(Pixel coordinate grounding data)
=-=-=

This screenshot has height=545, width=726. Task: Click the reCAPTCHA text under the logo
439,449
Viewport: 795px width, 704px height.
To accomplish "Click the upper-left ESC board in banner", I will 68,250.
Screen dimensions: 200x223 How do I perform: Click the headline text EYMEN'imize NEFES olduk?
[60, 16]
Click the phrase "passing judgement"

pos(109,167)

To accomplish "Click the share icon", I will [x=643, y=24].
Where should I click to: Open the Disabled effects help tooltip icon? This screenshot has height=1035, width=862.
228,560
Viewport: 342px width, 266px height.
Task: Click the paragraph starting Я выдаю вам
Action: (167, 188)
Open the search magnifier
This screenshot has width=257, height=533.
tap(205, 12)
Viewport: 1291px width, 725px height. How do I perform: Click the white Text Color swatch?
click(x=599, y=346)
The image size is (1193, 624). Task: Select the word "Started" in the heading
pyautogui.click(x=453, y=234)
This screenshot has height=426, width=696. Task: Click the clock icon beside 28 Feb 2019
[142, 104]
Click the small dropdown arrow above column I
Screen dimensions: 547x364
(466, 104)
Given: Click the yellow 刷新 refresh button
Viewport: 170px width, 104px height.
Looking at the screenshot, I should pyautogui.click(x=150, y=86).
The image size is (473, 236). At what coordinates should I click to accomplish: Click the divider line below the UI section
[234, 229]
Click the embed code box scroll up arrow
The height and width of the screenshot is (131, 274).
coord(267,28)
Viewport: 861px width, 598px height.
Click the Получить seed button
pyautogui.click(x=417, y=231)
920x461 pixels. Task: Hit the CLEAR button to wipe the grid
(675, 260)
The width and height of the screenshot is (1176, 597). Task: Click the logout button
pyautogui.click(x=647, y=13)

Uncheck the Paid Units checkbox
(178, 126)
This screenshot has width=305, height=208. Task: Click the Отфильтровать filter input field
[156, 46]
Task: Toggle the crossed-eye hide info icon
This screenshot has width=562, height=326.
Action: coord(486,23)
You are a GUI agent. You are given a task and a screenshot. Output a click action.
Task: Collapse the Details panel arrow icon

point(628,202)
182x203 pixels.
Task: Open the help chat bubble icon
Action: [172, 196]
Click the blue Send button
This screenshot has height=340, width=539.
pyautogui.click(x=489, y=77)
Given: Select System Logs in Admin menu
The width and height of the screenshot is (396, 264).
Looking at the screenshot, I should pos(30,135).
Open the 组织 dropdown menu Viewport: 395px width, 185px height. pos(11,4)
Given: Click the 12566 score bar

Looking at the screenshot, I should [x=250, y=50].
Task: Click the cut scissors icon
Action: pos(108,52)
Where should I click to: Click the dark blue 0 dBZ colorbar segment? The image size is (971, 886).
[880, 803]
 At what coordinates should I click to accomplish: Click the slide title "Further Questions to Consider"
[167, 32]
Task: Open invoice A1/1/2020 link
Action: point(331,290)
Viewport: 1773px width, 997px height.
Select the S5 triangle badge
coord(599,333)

=-=-=

TASK OBJECTIVE:
All lines holding the word "menu" must be copied from the data.

TASK SOLUTION:
Given: Select System Logs in Admin menu
Open the 组织 dropdown menu Viewport: 395px width, 185px height. pos(11,4)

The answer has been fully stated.